▸ EXTRACTED RECORDS
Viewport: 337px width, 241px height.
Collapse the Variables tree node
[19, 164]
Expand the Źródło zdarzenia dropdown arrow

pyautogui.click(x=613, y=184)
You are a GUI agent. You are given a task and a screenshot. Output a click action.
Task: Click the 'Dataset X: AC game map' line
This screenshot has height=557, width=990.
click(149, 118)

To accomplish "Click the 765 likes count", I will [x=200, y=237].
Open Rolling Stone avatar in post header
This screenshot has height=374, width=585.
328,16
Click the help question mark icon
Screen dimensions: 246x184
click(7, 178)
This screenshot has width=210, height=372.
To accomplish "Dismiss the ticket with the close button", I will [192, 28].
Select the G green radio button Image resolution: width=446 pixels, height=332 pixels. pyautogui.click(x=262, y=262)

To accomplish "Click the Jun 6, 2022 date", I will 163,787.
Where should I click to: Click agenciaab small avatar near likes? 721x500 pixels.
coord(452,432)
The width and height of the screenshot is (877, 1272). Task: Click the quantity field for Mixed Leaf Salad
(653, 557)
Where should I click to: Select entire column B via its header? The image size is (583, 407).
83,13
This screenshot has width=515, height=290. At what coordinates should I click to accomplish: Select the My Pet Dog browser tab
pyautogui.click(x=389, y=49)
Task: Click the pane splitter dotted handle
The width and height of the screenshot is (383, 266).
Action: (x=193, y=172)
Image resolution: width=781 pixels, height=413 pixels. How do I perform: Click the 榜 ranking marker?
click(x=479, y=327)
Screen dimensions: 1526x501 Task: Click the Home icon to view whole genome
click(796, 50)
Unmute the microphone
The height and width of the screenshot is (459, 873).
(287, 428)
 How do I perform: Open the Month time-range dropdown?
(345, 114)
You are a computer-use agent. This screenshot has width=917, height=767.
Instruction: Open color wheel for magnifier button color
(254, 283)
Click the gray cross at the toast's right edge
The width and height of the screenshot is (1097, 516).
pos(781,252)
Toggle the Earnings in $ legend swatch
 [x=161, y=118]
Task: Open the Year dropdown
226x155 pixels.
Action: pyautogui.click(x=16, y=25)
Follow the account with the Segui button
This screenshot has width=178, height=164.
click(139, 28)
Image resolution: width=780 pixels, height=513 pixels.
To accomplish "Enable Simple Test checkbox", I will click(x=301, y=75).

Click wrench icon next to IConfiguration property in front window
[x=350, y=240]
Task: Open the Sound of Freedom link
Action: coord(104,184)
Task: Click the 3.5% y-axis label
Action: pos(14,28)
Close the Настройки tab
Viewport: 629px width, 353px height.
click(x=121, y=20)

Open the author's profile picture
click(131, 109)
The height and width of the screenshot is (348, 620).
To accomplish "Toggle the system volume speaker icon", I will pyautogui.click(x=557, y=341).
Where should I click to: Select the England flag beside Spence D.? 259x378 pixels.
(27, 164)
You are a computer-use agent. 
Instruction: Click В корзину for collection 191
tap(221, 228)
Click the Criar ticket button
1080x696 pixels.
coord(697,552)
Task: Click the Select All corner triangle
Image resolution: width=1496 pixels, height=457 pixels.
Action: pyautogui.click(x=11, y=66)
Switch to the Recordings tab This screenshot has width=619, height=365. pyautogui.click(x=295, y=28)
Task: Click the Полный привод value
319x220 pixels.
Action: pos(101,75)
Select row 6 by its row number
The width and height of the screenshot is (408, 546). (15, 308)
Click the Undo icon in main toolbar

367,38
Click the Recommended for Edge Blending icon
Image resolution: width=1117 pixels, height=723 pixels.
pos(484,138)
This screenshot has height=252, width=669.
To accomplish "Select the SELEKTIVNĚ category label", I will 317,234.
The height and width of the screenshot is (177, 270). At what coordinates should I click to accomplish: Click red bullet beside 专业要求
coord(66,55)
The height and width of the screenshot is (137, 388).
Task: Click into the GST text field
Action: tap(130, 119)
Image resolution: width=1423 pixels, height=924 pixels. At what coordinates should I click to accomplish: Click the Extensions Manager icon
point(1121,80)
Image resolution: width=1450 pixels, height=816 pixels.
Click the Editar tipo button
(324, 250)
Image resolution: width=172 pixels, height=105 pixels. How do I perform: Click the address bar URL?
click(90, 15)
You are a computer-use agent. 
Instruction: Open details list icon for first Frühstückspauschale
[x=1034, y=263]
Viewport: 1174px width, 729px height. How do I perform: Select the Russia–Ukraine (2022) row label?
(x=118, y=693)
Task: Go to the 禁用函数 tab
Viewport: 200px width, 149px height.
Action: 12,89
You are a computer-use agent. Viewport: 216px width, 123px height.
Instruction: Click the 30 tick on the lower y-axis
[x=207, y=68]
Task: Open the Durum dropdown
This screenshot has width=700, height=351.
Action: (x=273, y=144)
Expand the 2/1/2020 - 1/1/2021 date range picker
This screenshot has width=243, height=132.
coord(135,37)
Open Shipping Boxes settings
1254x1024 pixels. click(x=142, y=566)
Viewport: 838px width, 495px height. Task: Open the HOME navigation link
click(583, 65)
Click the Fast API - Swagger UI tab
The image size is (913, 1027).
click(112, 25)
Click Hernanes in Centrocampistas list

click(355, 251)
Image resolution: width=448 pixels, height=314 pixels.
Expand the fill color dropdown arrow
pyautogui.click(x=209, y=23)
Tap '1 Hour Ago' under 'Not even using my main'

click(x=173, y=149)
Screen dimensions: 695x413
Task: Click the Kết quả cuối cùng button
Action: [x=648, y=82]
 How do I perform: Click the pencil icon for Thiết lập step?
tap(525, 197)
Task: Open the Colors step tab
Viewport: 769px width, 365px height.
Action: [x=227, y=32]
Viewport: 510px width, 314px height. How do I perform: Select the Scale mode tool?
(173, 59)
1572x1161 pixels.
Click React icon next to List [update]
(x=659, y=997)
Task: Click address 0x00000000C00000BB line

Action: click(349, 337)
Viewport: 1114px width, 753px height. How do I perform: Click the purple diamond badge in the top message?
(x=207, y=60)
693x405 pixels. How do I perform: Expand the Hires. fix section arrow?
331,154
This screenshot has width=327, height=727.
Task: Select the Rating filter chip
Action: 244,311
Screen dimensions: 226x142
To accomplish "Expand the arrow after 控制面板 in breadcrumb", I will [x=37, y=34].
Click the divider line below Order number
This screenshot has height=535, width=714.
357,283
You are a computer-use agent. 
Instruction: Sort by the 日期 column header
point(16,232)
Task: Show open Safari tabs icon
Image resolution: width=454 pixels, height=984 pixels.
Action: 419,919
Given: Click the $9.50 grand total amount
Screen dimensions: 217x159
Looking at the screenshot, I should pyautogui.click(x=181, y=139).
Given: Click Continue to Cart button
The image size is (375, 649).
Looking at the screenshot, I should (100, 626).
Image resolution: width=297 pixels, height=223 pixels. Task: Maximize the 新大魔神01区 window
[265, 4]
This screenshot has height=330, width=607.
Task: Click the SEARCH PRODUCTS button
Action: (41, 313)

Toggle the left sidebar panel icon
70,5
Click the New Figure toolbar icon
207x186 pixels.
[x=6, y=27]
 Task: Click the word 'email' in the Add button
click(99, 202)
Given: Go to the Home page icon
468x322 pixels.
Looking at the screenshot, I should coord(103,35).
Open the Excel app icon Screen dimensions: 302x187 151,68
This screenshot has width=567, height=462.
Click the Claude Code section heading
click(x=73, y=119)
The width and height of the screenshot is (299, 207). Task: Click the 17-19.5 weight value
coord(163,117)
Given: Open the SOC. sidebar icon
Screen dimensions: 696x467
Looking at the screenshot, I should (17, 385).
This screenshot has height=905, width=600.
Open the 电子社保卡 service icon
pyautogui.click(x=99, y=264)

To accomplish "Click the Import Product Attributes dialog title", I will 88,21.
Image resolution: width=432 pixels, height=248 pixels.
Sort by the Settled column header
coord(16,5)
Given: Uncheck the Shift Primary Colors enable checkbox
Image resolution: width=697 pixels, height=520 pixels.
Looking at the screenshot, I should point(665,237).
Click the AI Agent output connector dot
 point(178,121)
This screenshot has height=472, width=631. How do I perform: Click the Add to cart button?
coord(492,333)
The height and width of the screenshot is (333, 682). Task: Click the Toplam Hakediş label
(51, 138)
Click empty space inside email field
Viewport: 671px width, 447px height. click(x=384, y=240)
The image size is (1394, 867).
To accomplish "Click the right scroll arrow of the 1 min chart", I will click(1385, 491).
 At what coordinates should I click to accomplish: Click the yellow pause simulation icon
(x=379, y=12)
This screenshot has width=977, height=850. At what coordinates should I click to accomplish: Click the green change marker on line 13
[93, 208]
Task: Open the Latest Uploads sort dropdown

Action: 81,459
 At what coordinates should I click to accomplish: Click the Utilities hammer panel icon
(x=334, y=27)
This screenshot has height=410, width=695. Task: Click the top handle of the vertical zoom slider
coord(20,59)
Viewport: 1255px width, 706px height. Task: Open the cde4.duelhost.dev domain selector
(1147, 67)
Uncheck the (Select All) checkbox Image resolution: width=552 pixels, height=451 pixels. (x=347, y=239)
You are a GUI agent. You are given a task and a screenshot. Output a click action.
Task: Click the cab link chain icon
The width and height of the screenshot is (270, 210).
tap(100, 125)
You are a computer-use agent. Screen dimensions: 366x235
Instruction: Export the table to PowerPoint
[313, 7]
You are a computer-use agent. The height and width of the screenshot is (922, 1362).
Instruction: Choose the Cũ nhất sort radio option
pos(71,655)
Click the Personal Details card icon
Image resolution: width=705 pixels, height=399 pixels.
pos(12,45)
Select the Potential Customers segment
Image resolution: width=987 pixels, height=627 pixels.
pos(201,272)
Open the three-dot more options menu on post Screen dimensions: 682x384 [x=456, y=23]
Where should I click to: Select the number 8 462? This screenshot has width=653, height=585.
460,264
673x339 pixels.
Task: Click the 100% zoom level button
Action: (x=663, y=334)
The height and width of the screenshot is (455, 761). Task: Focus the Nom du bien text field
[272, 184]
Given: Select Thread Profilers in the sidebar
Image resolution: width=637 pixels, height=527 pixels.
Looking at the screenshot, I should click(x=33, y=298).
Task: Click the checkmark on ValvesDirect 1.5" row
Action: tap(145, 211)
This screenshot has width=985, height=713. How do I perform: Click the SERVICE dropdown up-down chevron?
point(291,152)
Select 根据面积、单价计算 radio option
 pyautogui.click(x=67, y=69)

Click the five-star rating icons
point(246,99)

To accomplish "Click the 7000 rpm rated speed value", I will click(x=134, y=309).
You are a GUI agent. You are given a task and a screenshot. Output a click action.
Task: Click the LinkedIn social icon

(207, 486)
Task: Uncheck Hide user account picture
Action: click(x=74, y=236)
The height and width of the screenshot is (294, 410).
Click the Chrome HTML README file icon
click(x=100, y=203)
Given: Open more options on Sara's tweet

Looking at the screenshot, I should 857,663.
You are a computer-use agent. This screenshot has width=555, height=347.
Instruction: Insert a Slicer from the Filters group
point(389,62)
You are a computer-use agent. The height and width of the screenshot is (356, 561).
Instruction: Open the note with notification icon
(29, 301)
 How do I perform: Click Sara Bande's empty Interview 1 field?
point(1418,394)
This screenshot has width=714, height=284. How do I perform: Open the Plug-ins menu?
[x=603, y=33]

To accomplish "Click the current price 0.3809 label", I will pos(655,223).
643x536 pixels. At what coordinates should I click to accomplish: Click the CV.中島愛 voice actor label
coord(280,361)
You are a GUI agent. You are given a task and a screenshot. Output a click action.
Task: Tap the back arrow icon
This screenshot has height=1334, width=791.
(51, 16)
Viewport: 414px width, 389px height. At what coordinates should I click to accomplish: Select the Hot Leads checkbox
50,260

▸ EXERCISE
Show every line from the entries above in which "Colors" appears.

▸ RESULT BELOW
Task: Open the Colors step tab
Given: Uncheck the Shift Primary Colors enable checkbox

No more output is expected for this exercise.